It was a quiet afternoon at work and I was merrily typing away on my keyboard when the inevitable happened… someone got into an argument and because we work In the OPEN office concept, it was easily overheard by about 50 people. I was distracted, and uncomfortable as were the people around me. This open concept office space has its merits but its biggest con is that it requires intentional focus on your own work because there are constantly distractions around. And none get your attention as quick as someone raising their voice during the course of an argument.
As a logical software engineer, I can empathize, because diplomacy is not one of my strengths. I rely on truth and clarity to get my point across and sometimes the lack of understanding or attention in my audience leads me to frustration. Reining in that frustration and working through it is difficult but once managed can be rewarding.
On the personal front, as a mom of twins, I have quickly realized that raising my voice and expressing my frustration to my children, only resulted in them getting frustrated quicker and taking it out on each other. It is eerie hearing the same frustrated tone and words coming out of a toddler's mouth minutes after you used it on them. I definitely learned to control my tone and response with them.
Some potential work arounds I have employed which help me at home with the twins AND at work to deal with the daily frustrations are:
WAIT: Time is the greatest of soothers… something that will annoy you tremendously one day will hardly bother you a few days later. I have personally used this technique in dealing with conflict at work and it has always aided me in my responses. If something is leading to conflict, head it off and think about it for a day at least before continuing the conversation. This will help you gather your thoughts logically to allow for a logical non-emotional response.
BODY LANGUAGE: The key to keeping your mind unhindered by petty annoyances is to keep yourself loose and calm no matter what the provocation. If you feel yourself tensing up, calm down and think of other things to distract yourself. If that doesn’t work and you are tensing up, forcefully make yourself unclench your fists, smooth out the frowns. Also be mindful of the sighs and tones you use when working on something or talking to others. Body language affects your mind and your mind affects your body language.
SYMPATHY/EMPATHY: Depending on the situation, thinking from the other person's point of view may aid you in responding more clearly without frustration. This helps with children especially because most often their point of view is completely different that an adult's.

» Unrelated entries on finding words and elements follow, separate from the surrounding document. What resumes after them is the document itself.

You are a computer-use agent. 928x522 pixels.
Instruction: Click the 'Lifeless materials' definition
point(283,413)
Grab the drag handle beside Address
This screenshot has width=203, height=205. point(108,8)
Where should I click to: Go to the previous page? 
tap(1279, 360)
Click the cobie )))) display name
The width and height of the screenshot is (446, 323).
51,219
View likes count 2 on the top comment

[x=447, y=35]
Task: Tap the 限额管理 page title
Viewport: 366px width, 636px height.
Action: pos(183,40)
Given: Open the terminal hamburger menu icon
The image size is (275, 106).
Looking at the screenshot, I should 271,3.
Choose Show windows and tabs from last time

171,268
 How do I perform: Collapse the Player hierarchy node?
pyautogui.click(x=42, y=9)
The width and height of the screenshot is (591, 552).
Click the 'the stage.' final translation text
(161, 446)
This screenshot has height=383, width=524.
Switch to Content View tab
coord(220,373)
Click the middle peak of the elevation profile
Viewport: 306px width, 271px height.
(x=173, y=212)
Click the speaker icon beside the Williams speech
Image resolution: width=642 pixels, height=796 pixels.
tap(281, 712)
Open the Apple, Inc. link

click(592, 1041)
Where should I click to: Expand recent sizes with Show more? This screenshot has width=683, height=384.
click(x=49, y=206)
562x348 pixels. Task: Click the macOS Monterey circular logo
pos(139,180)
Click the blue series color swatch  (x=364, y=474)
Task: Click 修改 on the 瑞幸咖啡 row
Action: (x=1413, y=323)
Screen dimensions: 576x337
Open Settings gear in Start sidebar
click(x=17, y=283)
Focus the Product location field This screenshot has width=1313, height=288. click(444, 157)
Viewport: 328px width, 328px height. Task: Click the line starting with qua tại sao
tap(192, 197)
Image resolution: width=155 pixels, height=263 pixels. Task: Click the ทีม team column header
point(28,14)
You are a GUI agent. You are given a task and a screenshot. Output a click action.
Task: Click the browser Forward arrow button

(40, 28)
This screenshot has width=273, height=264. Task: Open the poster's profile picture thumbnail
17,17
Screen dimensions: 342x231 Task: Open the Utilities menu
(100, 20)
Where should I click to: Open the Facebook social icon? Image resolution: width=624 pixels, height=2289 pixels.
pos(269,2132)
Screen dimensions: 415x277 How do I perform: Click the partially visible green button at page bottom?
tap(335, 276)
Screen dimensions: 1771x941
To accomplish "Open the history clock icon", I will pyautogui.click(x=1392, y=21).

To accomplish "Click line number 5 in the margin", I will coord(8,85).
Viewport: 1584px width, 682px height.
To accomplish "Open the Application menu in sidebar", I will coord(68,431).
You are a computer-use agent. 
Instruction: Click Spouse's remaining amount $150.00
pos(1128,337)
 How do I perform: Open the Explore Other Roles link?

Similarly, the different cultures and experiences of your coworkers around you give them a perspective different from yours. Had a coworker claim credit for work you did? Think of the pressure they might be under and after a day or two to think, approach them without attacking them. Phrases like 'I was feeling uncomfortable or unappreciated because …' or 'I think I am misunderstanding something…' are much better than aggressive ones such as 'Why did you…' or 'You took the work I did…'
Generally, the more you grow in your career or the more you deal with your kids, you will realize aggression and putting people on the spot never works. As for my work environment, I hope people will always take their conversations to offices and conference rooms if they know there is a chance of it escalating.